Established Upholstery Cleaning Manvel 77578
In the early 1960′s, another “new” system hit the market. Steam cleaning. The first point that should be cleared up is the word “steam.” A very unfortunate choice of words. While technically water is vapor, hence steam, anytime it is warmer than the surrounding atmosphere there really isn’t what we would call live steam.
Water does vaporize (steam) when it is warmer than ambient air, so the FTC in all its majesty decided we had to call them steam cleaners. Very misleading. Live or super-heated steam would ruin a carpet. The temperatures would be far beyond safe limits for any carpet dyes or heat set. Technically, this method should be described as hot water extraction.
Actually, steam cleaning systems, as hot water extractors, go back to the late 1700′s. The early 1900′s saw several systems that worked on the same principle. It was not until the 1960′s that it was refined sufficiently for general use. Again, the first workable “steam” cleaning units were in plants operated by cleaners.
The rebirth was in Southern California in a cleaning plant where the operator decided to make his unit portable, so he could take it to the home. Just as earlier equipment had been adapted to on location cleaning by making it portable. Evidently he wanted to keep this as an exclusive system, and be the only one in the country to offer steam cleaning in the home. Employees and coworkers who had used this method realized the profit potential. Some of them struck out on their own, and several units were offered to the carpet cleaning trade.
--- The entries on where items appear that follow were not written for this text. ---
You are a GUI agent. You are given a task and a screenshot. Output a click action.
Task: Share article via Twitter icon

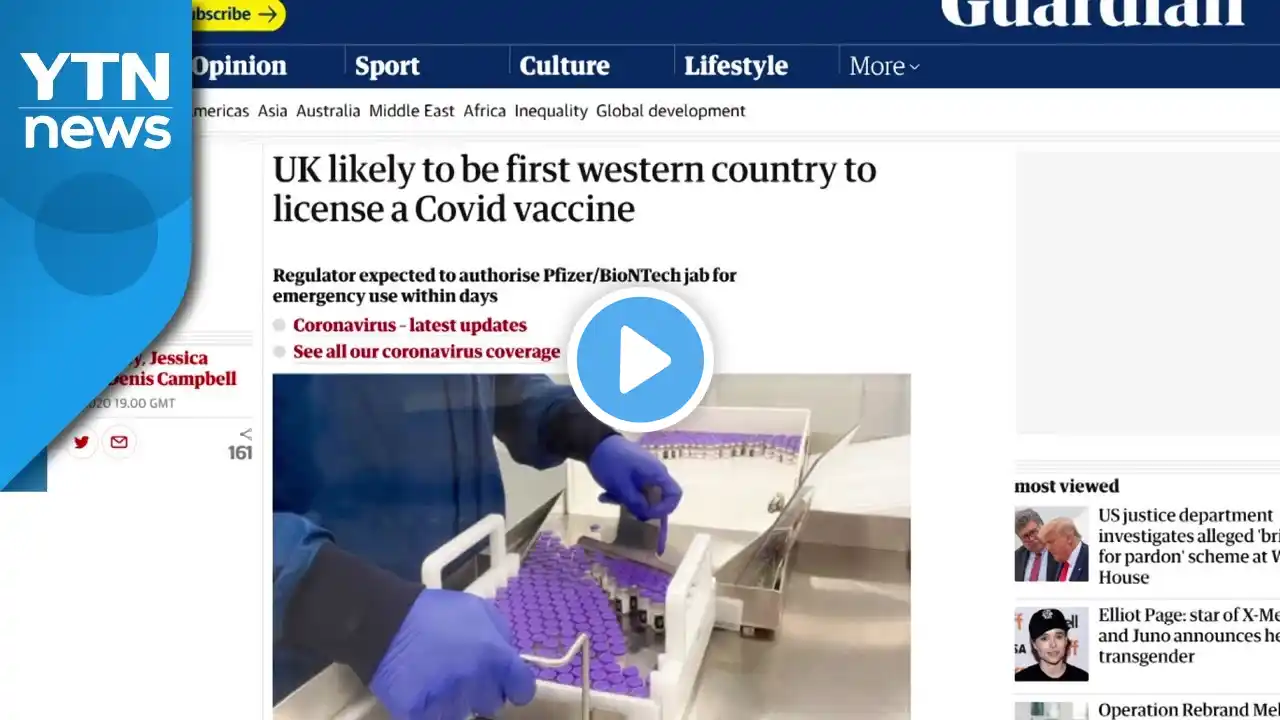click(x=81, y=442)
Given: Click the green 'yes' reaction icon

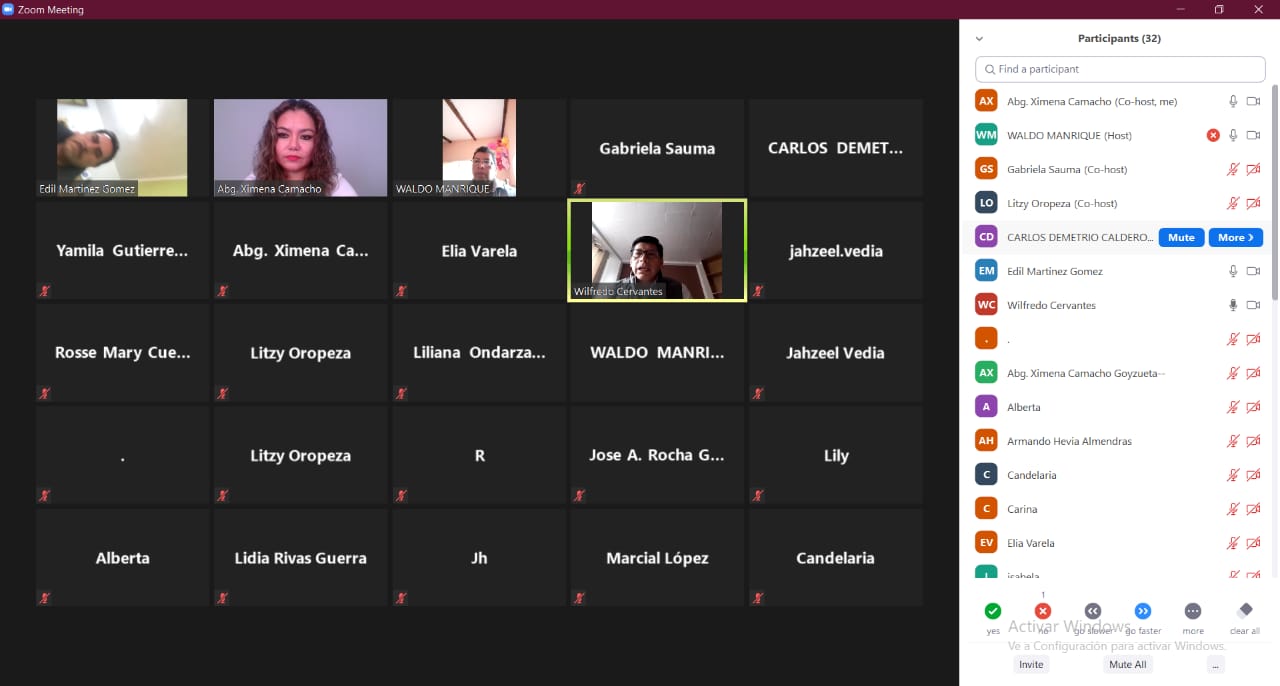Looking at the screenshot, I should click(x=992, y=611).
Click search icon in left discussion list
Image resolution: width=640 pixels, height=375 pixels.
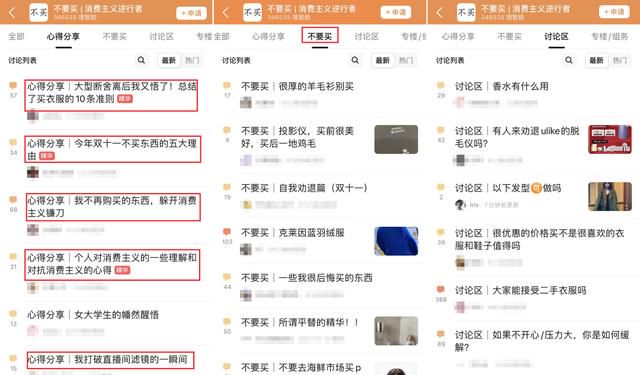click(x=141, y=60)
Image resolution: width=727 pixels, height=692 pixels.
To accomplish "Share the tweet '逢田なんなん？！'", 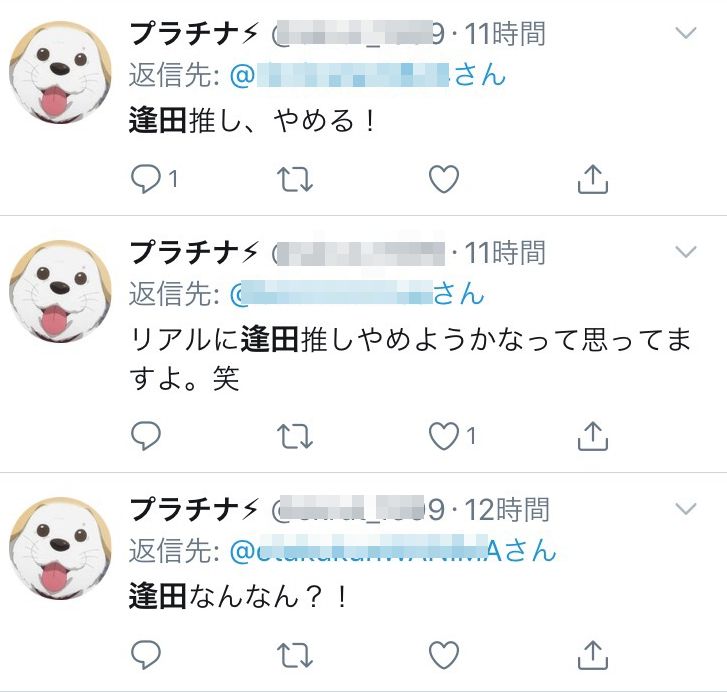I will point(593,655).
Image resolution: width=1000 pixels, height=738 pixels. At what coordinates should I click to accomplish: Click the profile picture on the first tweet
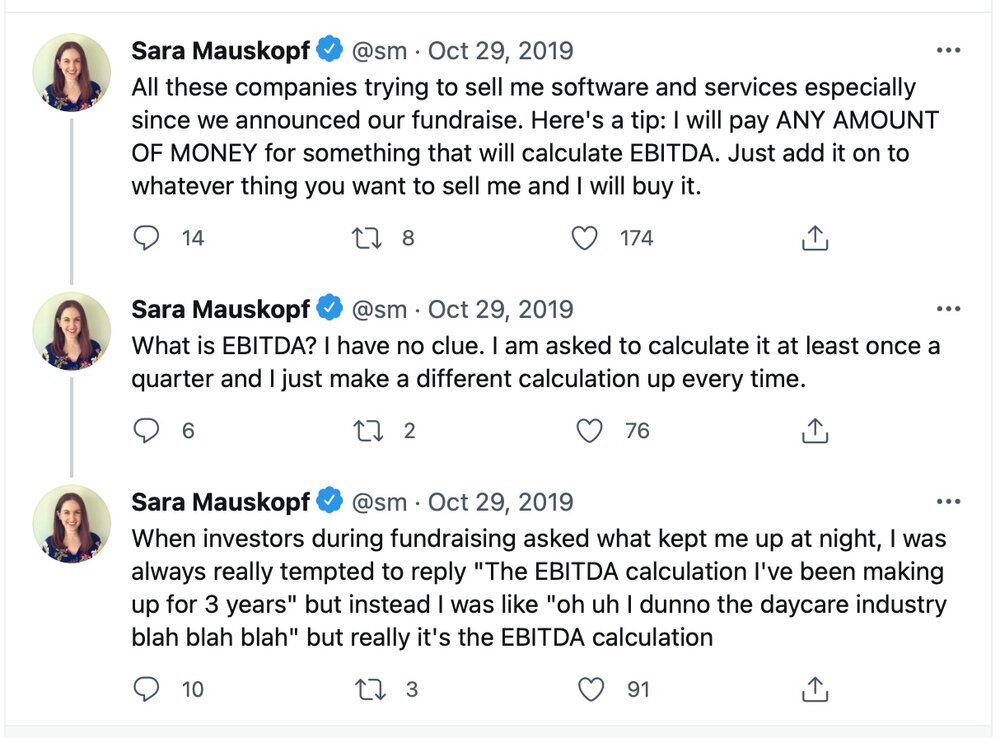click(x=71, y=73)
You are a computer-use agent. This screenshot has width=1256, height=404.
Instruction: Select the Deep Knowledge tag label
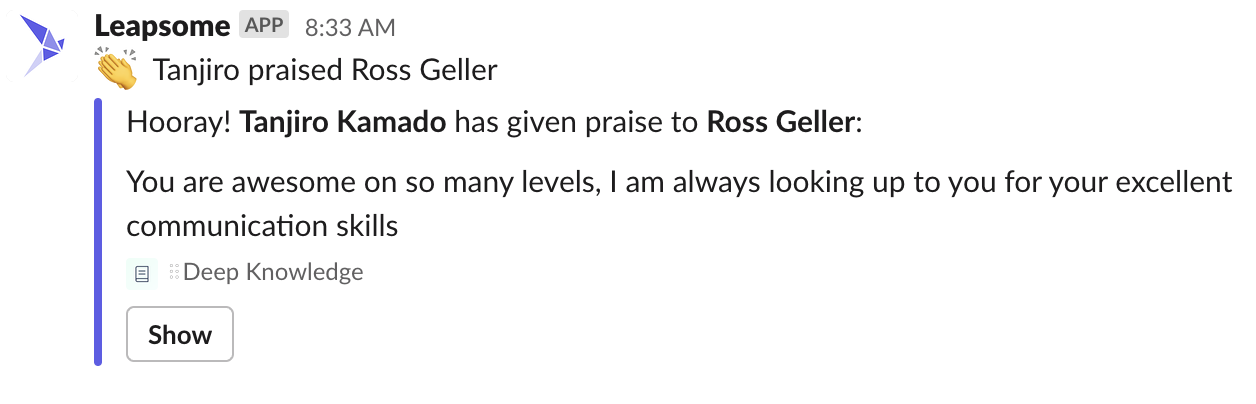273,272
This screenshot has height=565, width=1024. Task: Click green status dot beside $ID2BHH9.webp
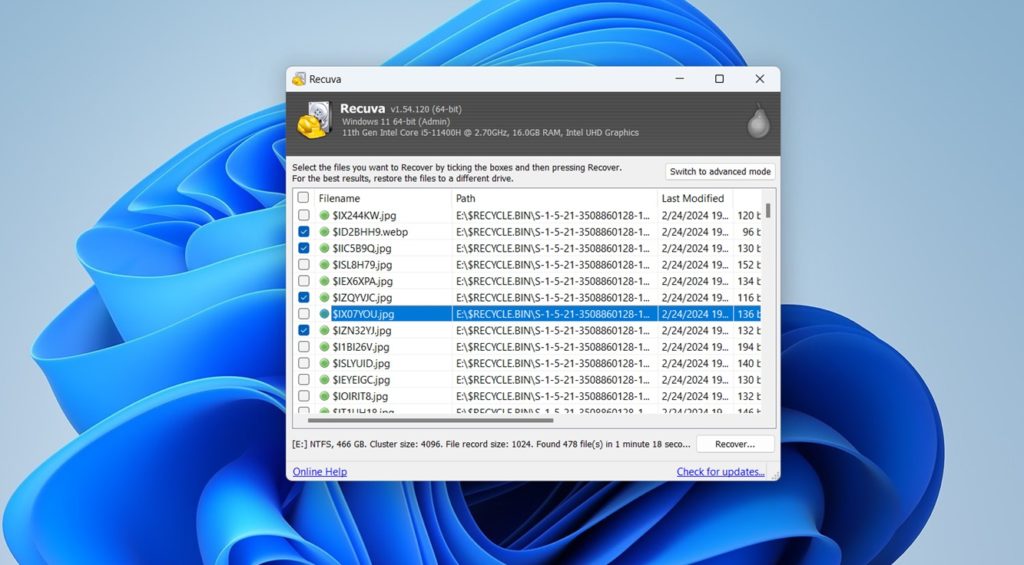coord(325,232)
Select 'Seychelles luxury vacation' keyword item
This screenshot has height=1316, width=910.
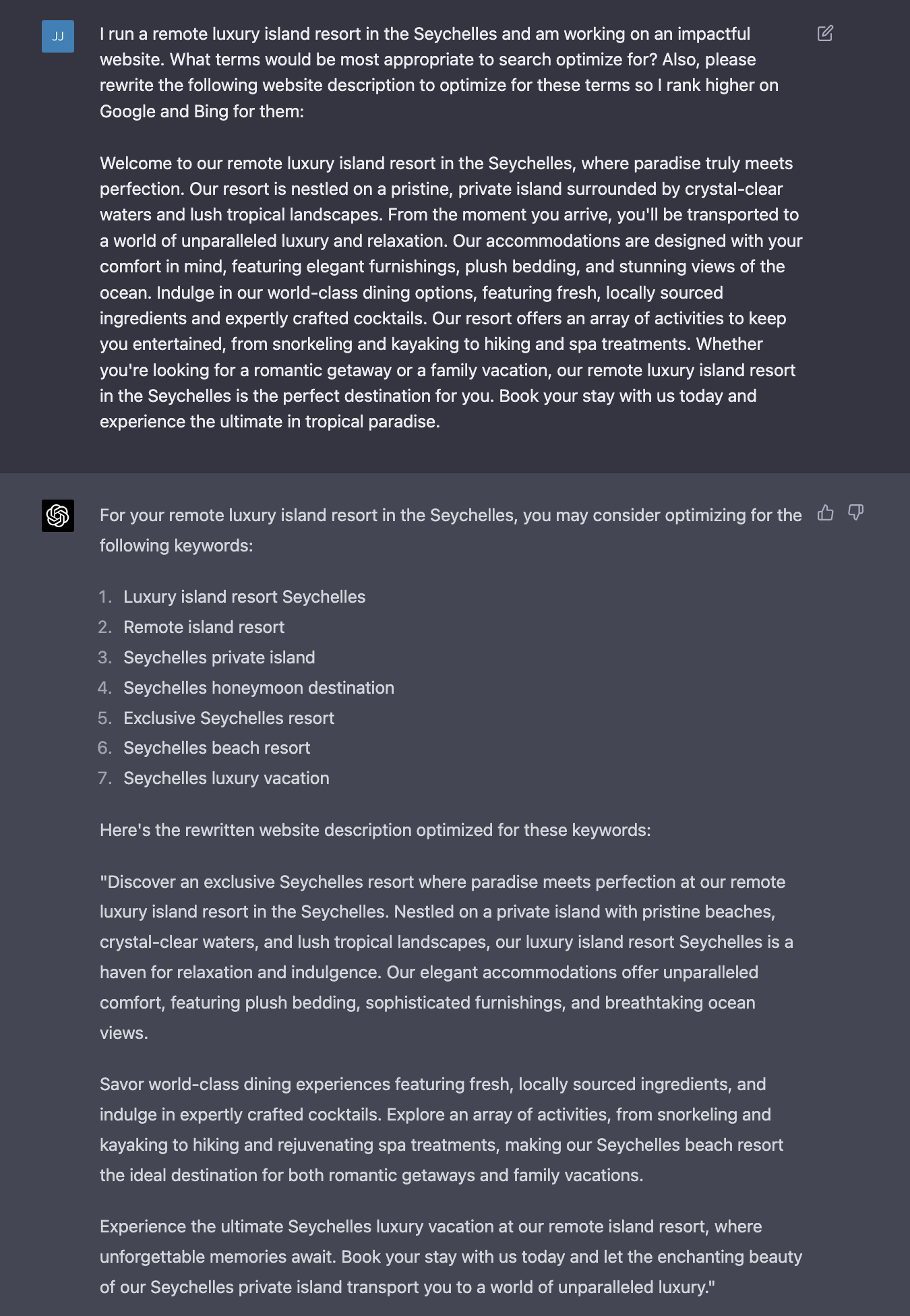(226, 778)
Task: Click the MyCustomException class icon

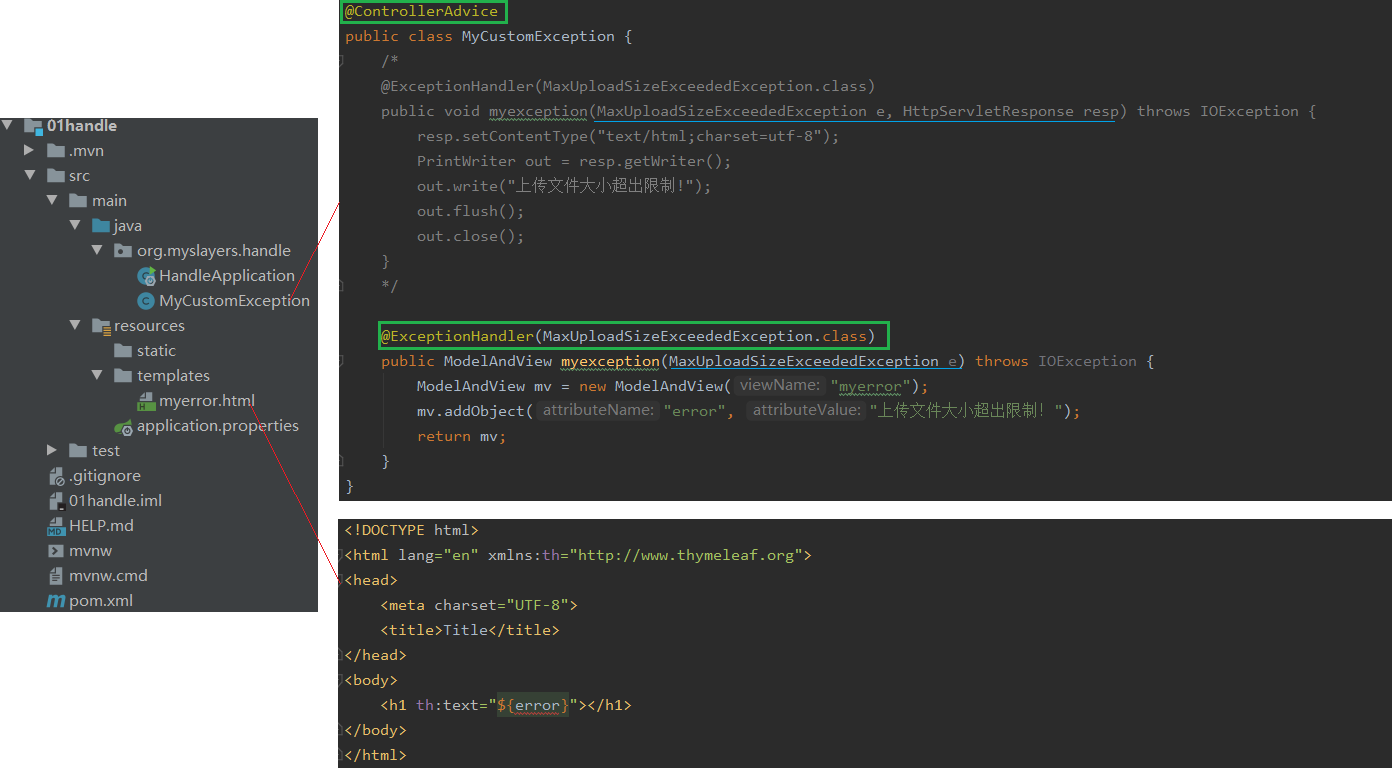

Each of these operators claimed patent rights, and either franchised their operations or attempted to. Several faults delayed acceptance by the established carpet cleaners. The first was price. Most of these units were very high priced. Fortunes were made as operators and manufacturers franchised these units to their customers, each with outrageous claims. Large franchise fees, high priced machines and a continuing high percentage of the operation were bound to limit the number of potential customers.
Once again, the established carpet cleaner was reluctant to accept anything new or different. Most of the marketing and advertising claims for these machines were grossly exaggerated, if not outright falsehoods. This led the builders of these fabricated units to go to the untrained and unqualified to sell their wares.
There was no established technology, or state of the art, so most of the machines were not all that good a buy at any price. Not knowing any better, the purchasers of these new machines flooded the yellow pages and newspapers with ads wildly written, making all sorts of crazy claims. Many of these ads intimated that the established cleaner was in reality a thief, doing great harm to the carpets with his old scrubber or foamer.